Entries supplied: Begin

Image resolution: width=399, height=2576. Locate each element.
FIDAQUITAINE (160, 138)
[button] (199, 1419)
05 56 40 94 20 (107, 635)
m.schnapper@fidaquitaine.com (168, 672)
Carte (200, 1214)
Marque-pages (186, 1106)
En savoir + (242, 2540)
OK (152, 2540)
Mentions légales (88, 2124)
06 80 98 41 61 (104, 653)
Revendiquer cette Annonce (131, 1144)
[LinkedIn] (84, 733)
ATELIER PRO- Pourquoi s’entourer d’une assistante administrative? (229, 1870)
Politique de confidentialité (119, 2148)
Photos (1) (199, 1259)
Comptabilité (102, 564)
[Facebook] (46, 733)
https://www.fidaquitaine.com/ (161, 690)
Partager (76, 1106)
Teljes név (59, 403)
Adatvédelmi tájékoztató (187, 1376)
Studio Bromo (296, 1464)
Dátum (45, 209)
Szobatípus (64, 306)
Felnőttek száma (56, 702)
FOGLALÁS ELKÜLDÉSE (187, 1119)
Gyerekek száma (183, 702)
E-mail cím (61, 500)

Entries supplied: End

Exercise description
Copy every record above exactly as it stands.

Exercise solution
Image resolution: width=399, height=2576. Locate each element.
FIDAQUITAINE (160, 138)
[button] (199, 1419)
05 56 40 94 20 (107, 635)
m.schnapper@fidaquitaine.com (168, 672)
Carte (200, 1214)
Marque-pages (186, 1106)
En savoir + (242, 2540)
OK (152, 2540)
Mentions légales (88, 2124)
06 80 98 41 61 (104, 653)
Revendiquer cette Annonce (131, 1144)
[LinkedIn] (84, 733)
ATELIER PRO- Pourquoi s’entourer d’une assistante administrative? (229, 1870)
Politique de confidentialité (119, 2148)
Photos (1) (199, 1259)
Comptabilité (102, 564)
[Facebook] (46, 733)
https://www.fidaquitaine.com/ (161, 690)
Partager (76, 1106)
Teljes név (59, 403)
Adatvédelmi tájékoztató (187, 1376)
Studio Bromo (296, 1464)
Dátum (45, 209)
Szobatípus (64, 306)
Felnőttek száma (56, 702)
FOGLALÁS ELKÜLDÉSE (187, 1119)
Gyerekek száma (183, 702)
E-mail cím (61, 500)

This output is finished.